Records shown>
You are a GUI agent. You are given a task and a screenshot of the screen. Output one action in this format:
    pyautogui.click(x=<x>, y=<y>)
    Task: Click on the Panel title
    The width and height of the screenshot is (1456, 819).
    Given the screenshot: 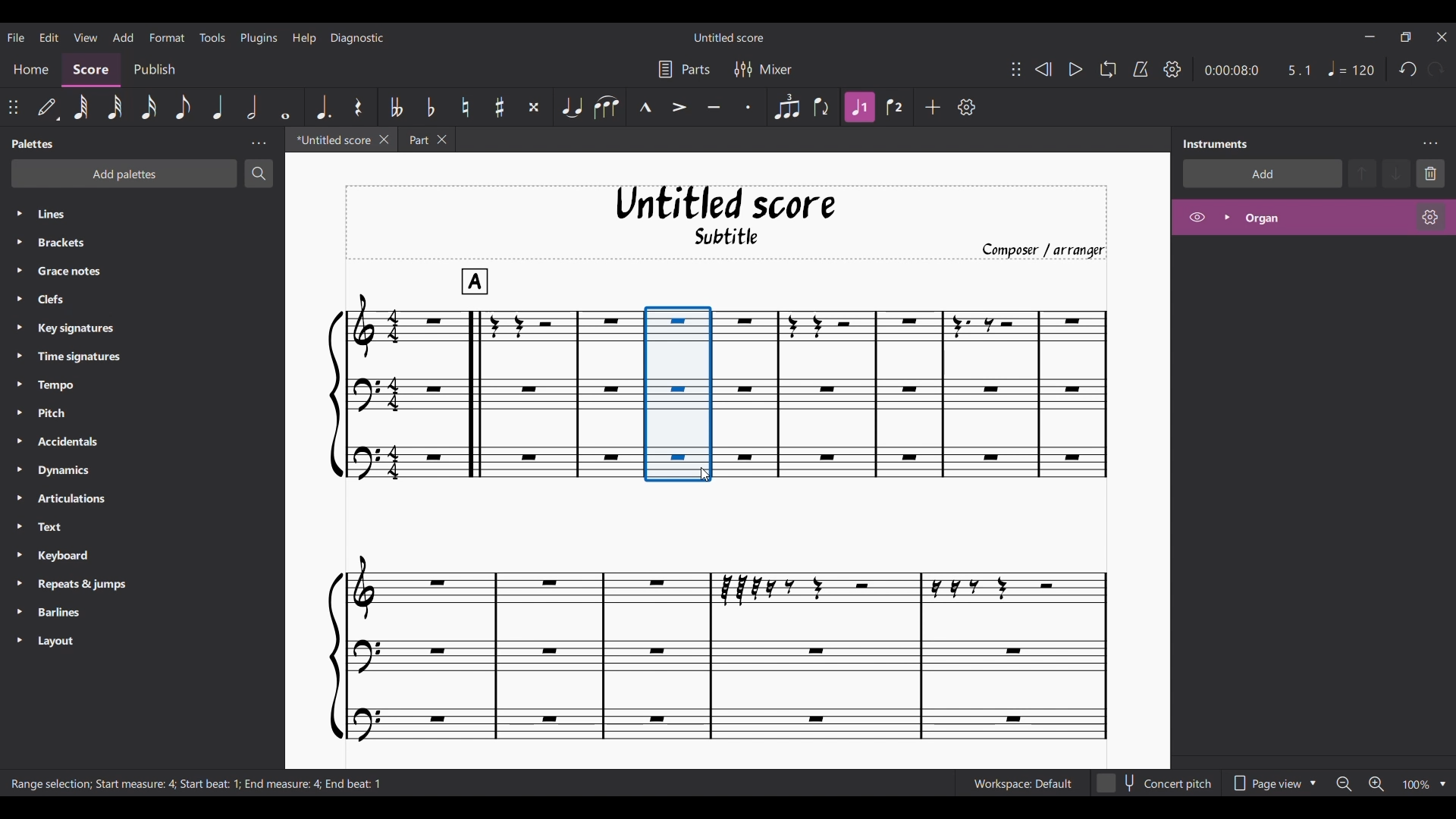 What is the action you would take?
    pyautogui.click(x=32, y=143)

Task directions> Render the lines of the rows as a Markdown table with the columns Number and Line. Start at the first line and run up to and including the line that contains "The width and", leaving out any blank lines.

The answer>
| Number | Line |
|---|---|
| 1 | You are a GUI agent. You are given a task and a screenshot of the screen. Output one action in this format: |
| 2 |     pyautogui.click(x=<x>, y=<y>) |
| 3 |     Task: Click on the Panel title |
| 4 |     The width and height of the screenshot is (1456, 819). |